WORK INSTRUCTION:
Going through the entries below, count each line that holds "agent" and give only the total.

Pixel coordinate grounding data:
*****

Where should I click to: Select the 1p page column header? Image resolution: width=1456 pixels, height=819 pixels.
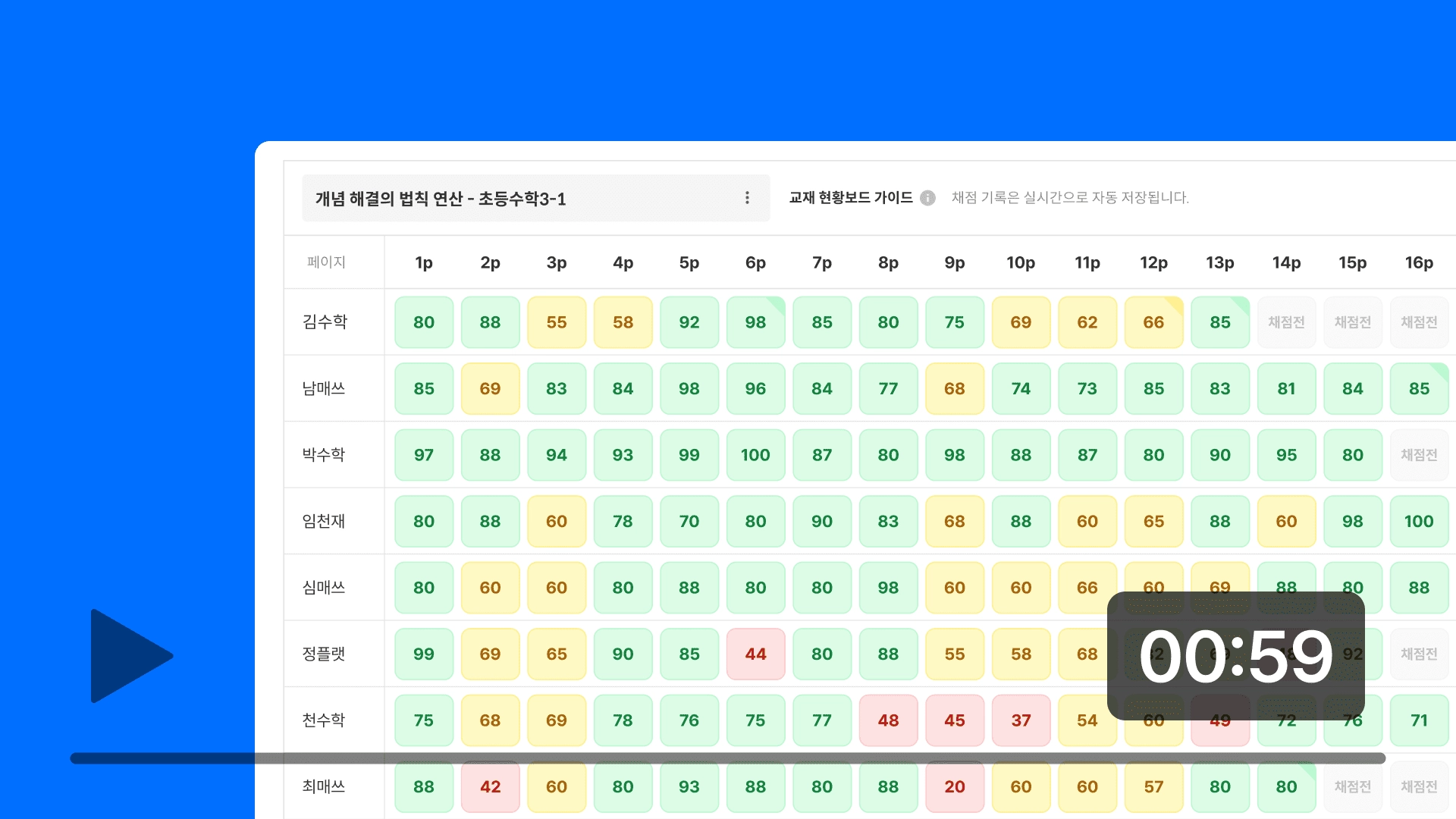click(424, 262)
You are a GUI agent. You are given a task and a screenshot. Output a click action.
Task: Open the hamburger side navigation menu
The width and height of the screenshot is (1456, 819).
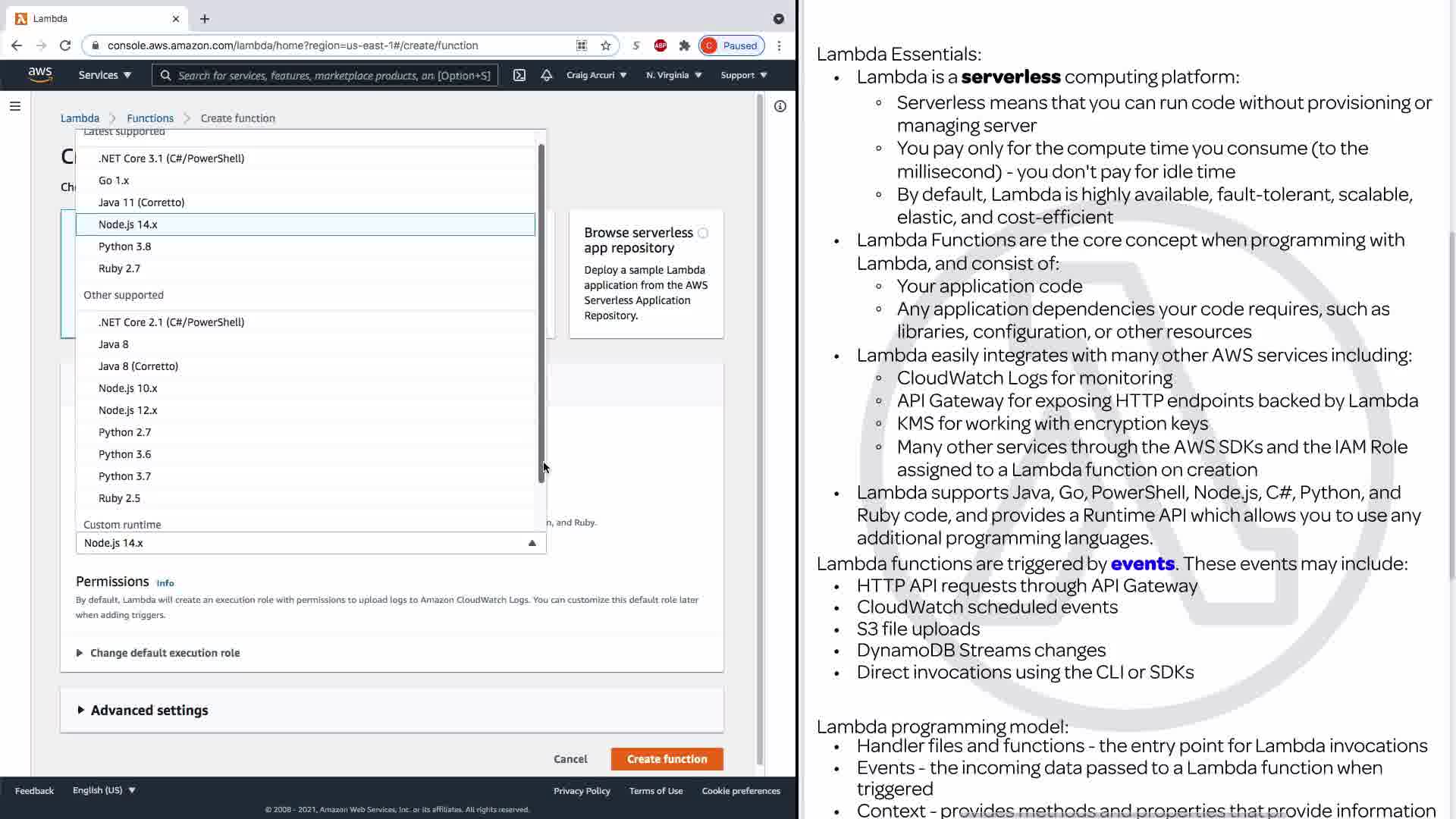coord(15,106)
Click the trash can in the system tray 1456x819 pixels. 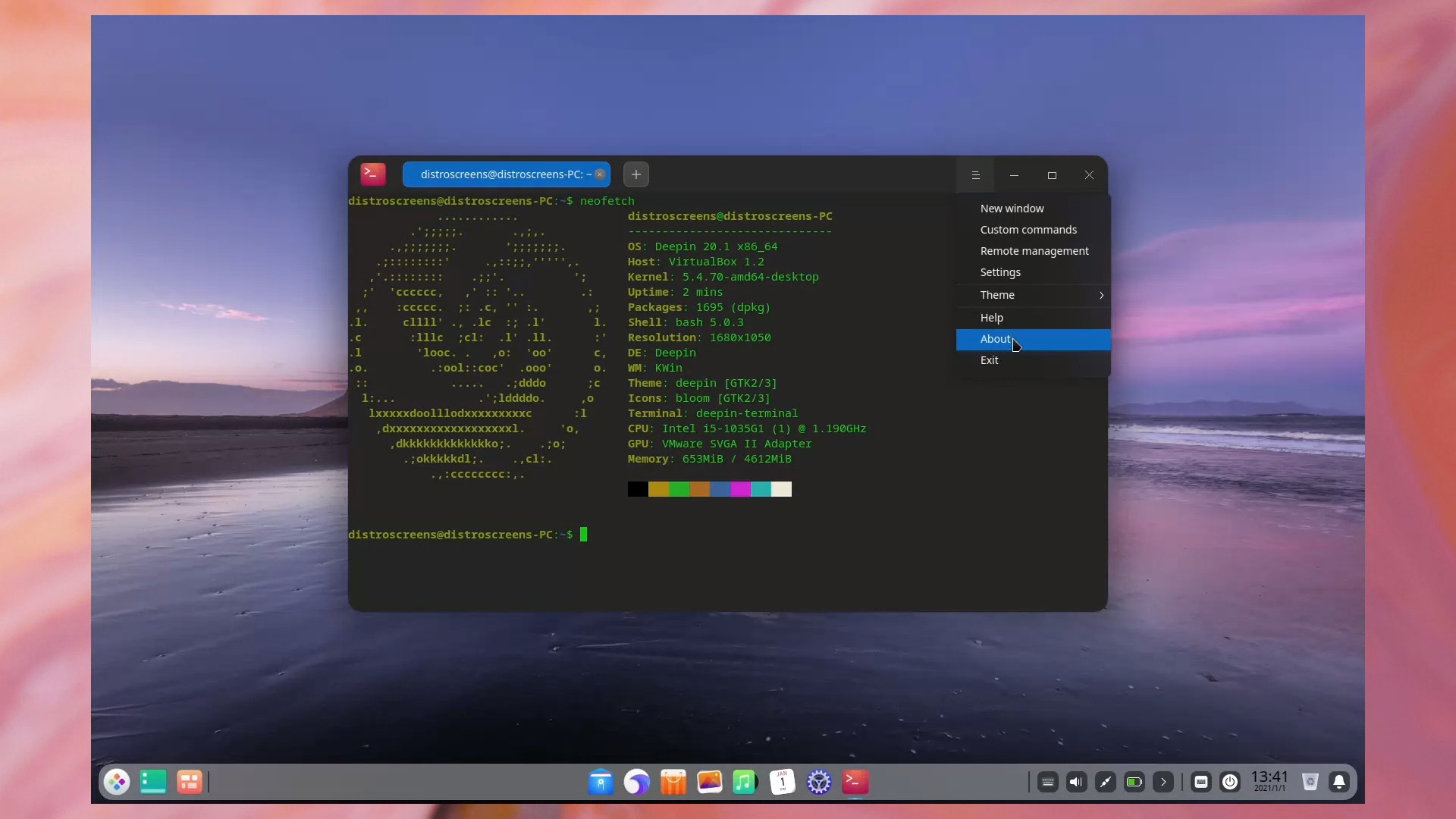coord(1310,782)
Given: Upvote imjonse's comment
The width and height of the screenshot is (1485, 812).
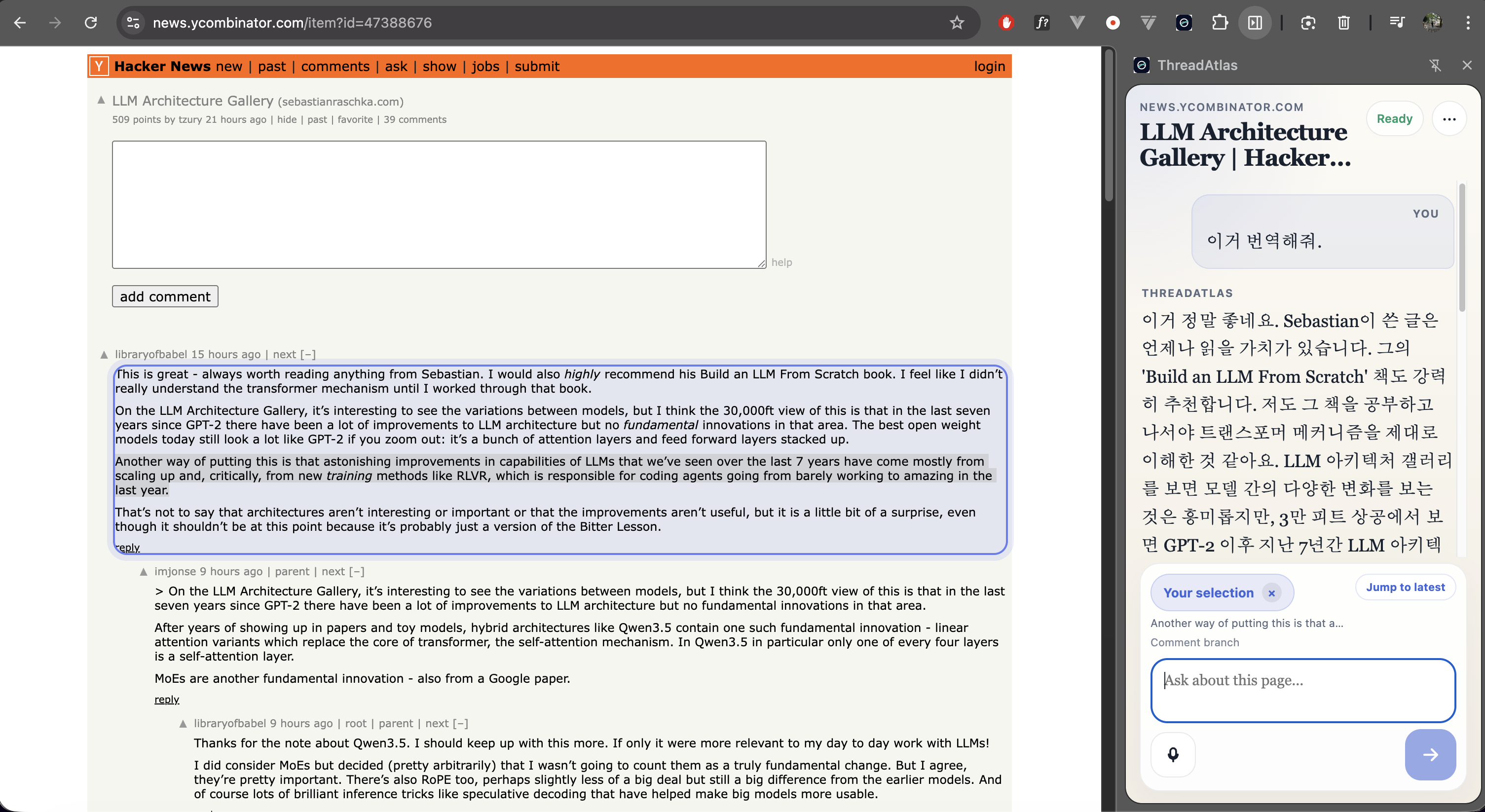Looking at the screenshot, I should pyautogui.click(x=144, y=572).
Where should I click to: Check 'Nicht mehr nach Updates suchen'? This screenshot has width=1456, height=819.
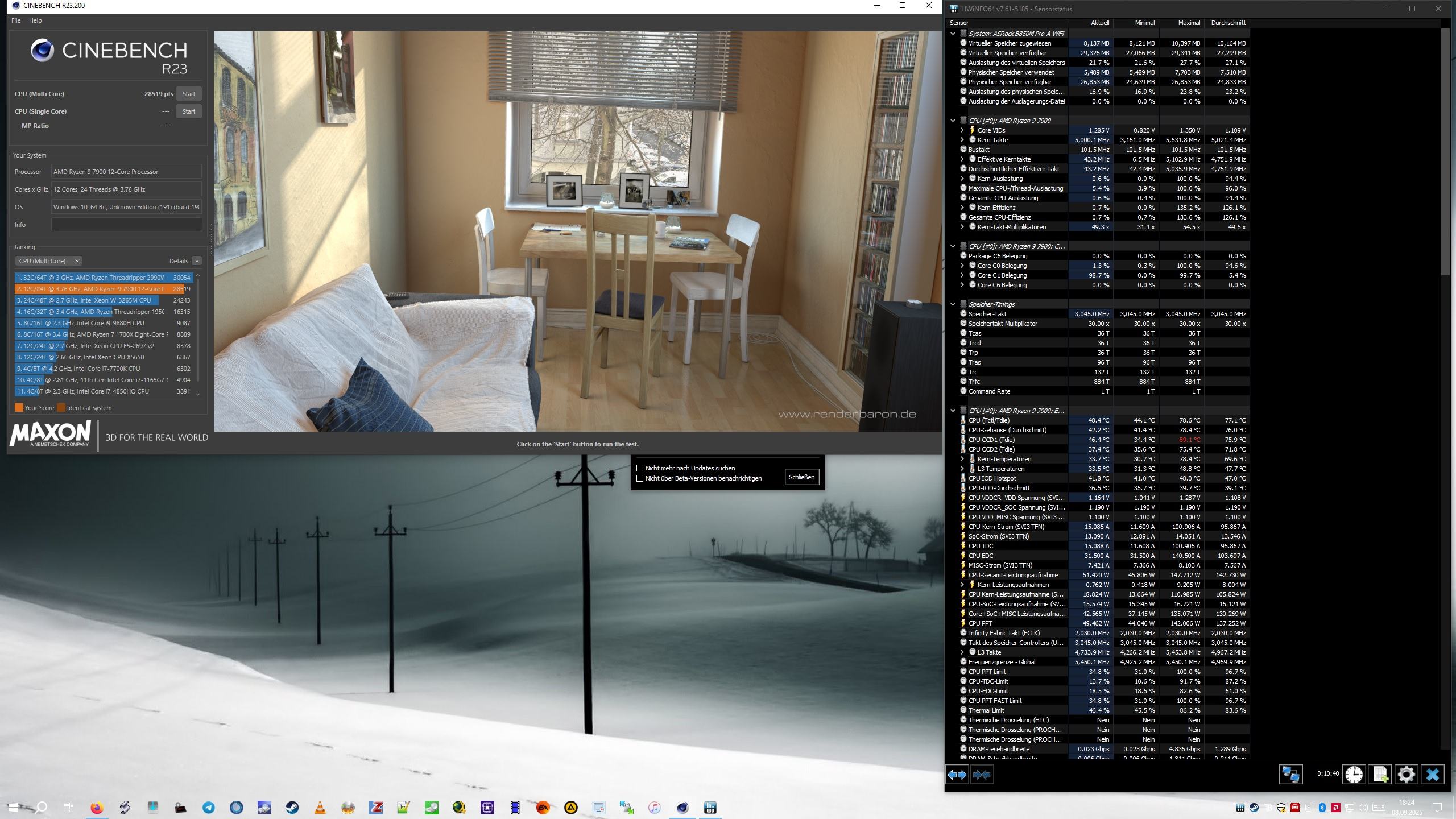coord(640,468)
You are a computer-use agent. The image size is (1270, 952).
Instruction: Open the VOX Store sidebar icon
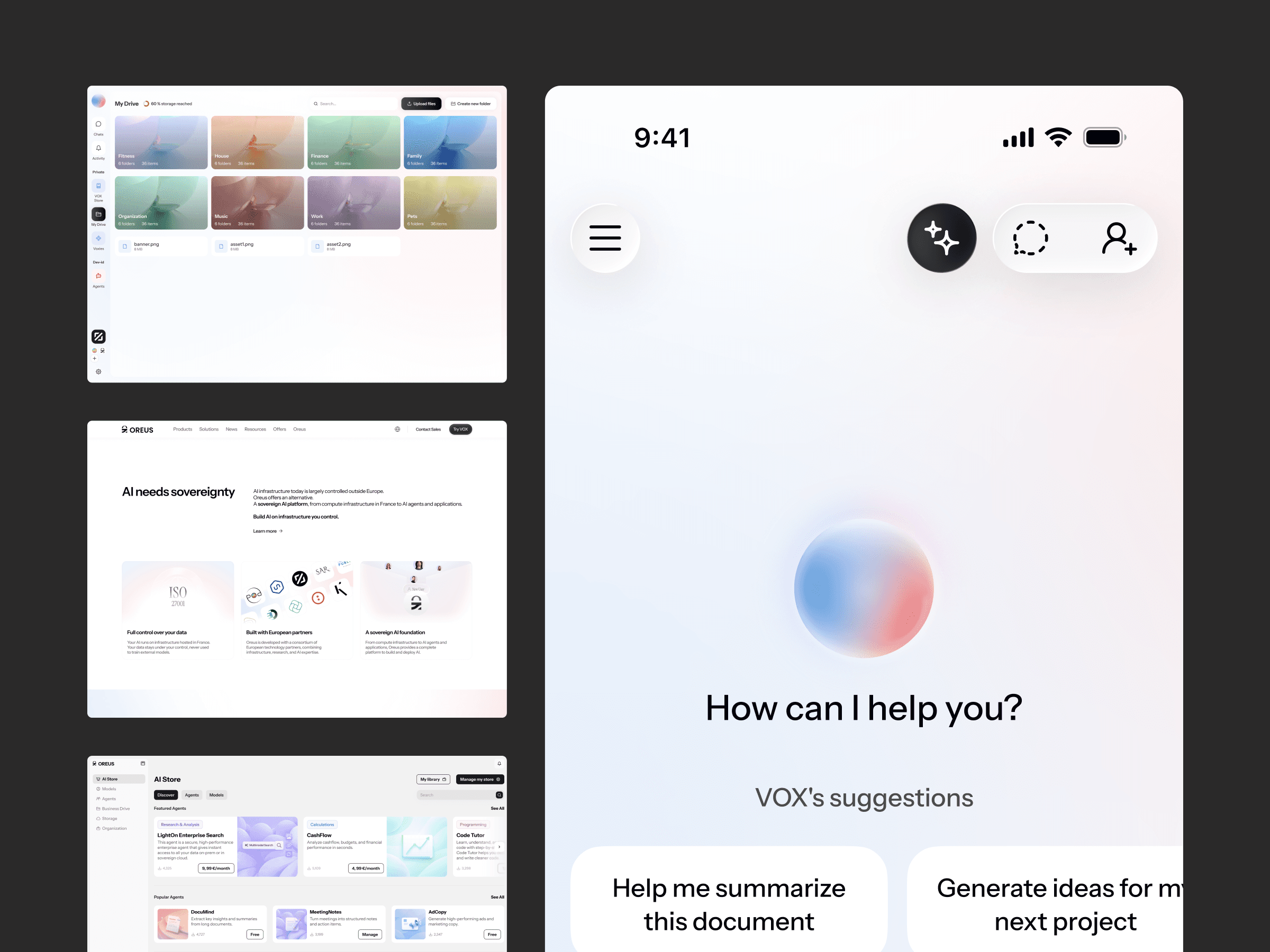pos(98,187)
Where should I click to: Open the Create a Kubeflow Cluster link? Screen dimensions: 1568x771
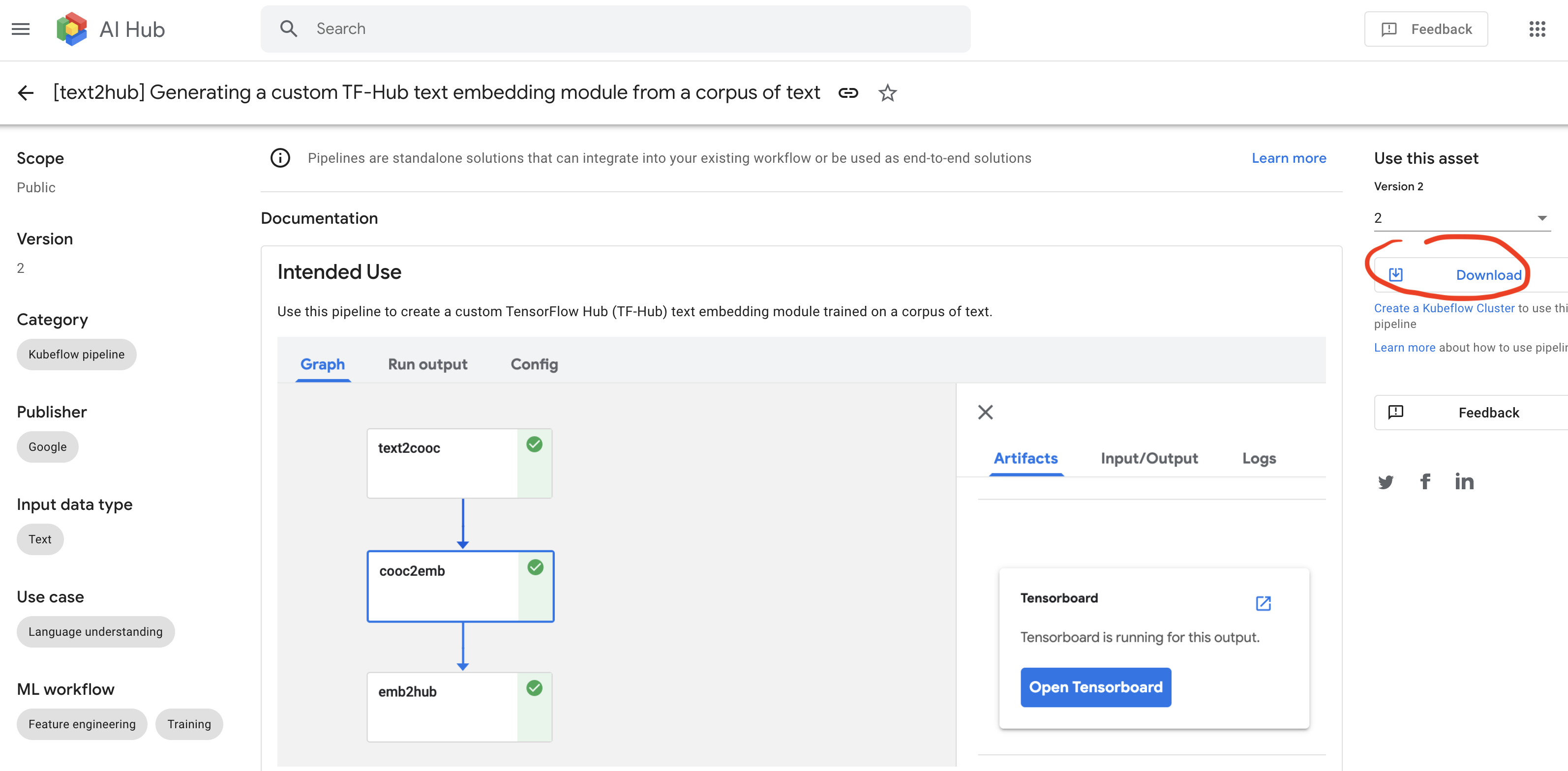pyautogui.click(x=1444, y=308)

*****

WRITTEN SOLUTION:
2